Beim Frühstück hörte ich (Zerstreuung eins) ein Stück, das ursprünglich Mozart zugeschrieben worden war, neueren Forschungen zufolge nun aber von einem bisher nie gehörten Komponisten stammen sollte, später las ich in der Zeitung, dass in Deutschland, vorwiegend in Asia-Restaurants mit All you can eat-Angebot, Wirte überlegten, Gebühren für übrig gelassenes Essen zu verlangen (Zerstreuung zwei), anschließend drückte ich am Klavier vierstimmige Mollakkorde mit großer Septime in allen Tonarten (den Akkord, den ich für die Dauer dieses Sommers zu meinem bevorzugten gewählt hatte). Diese beiläufige taktile Übung – möglicherweise kämmten andere mit derselben Abwesenheit ihren Hund – wurde abgelöst durch das Hinhören auf ein unregelmäßiges Klopfgeräusch aus dem Geschirrspüler. Als ich den Spüler öffnete, schlug mir heißer Dampf entgegen. Ich nahm eine Bratpfanne heraus, deren Stiel offenbar ein rotierendes Teil an der Umdrehung gehindert hatte (Zerstreuung drei und vier).
Als ich auf die Küchenuhr sah, war es halb elf und ich beinahe zu müde, den Computer einzuschalten. Ich löschte vier Mails ungelesen, ein fünftes, das von der Uni kam, öffnete ich vorerst nicht. Im Internet las ich von zwölf Nahrungsmitteln, die man niemals im Kühlschrank aufbewahren sollte. Der Tipp für Kartoffeln bestand darin, sie in einer Papiertüte an kühler Stelle im Keller oder im Schuppen aufzubewahren. Ich wohnte in einer Mietwohnung mit geheiztem Keller, ohne Schuppen. An dieser Stelle schlug meine Aufmerksamkeit gegenüber verstärkt eindringenden Germanismen in der Sprache an, ein Spleen, den ich schon als Schüler gepflegt hatte und der mir geblieben war. Als ich jung war, hatten wir halt Plastiksackerl gesagt und ein Schuppen im Dorf meiner Kindheit war immer eine Holzhütte gewesen. So veränderte sich Sprache und hatte sie sich immer gewandelt.

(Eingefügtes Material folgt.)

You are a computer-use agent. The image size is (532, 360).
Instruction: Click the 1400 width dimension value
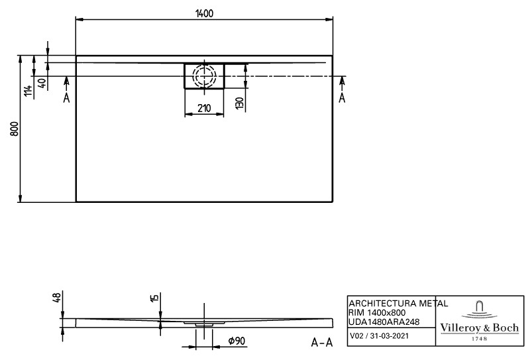pyautogui.click(x=204, y=13)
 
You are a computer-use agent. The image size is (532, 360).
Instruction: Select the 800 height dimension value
pyautogui.click(x=15, y=129)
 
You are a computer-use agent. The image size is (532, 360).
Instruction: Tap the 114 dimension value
pyautogui.click(x=28, y=90)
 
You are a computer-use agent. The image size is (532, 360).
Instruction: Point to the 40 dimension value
pyautogui.click(x=42, y=83)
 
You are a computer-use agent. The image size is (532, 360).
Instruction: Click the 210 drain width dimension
pyautogui.click(x=204, y=108)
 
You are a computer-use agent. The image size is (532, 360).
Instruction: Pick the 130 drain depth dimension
pyautogui.click(x=239, y=103)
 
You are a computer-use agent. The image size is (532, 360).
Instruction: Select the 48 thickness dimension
pyautogui.click(x=57, y=298)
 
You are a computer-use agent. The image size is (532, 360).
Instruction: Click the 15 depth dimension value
pyautogui.click(x=154, y=298)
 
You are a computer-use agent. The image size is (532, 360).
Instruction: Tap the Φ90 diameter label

Später holte ich mir aus der Küche ein Glas Wasser und legte mich auf die Couch. Obwohl ich mich müde fühlte, flottierten die Gedanken. Seit einiger Zeit führte ich eine sich ständig erweiternde Liste mit alternativen Karrieremöglichkeiten. Von einem isländischen Turnlehrer hatte ich vor vielen Jahren gelernt, dass es immer einen Plan B gab. In letzter Zeit hatte ich ein paarmal vage daran gedacht, meine Existenz als freiberuflicher Historiker zu verändern. Für diesen regelmäßig anflutenden Veränderungswunsch hatte ich mir eine Liste angelegt, die in zwei Rubriken eingeteilt war. Die Idee dazu verdankte ich einem Studienkollegen, der vor Jahrzehnten eine Theorie einer Karriere nach unten entworfen hatte. Der Studienkollege entstammte einer Fabriksarbeiterfamilie und überlegte damals, ob es nicht möglich wäre, als Akademiker seine wissenschaftliche Expertise wieder jenem Milieu zukommen zu lassen, dem er ursprünglich entstammte. Tatsächlich schrieb der Kollege aber eine Dissertation, habilitierte sich schließlich und ist bis heute als Dekan an einer philosophischen Fakultät in Süddeutschland tätig. Gelegentlich, wenn eine öffentliche Auszeichnung für ihn ansteht, lese ich von ihm. Nichts also von einer Karriere nach unten.
Dennoch nahm ich mir sein idealistisches Vorhaben – völlig privat und ohne wissenschaftlichen Anspruch – als Vorbild für meine Liste, in der ich links die Karrieremöglichkeiten nach unten (Schulbusfahrer, Tankstellenmitarbeiter und so weiter, die Liste war ziemlich umfangreich), rechts die nach oben (ordentlicher Professor an einer Uni, Dekan, berühmter Sachbuchautor etc.) aufgezählt hatte.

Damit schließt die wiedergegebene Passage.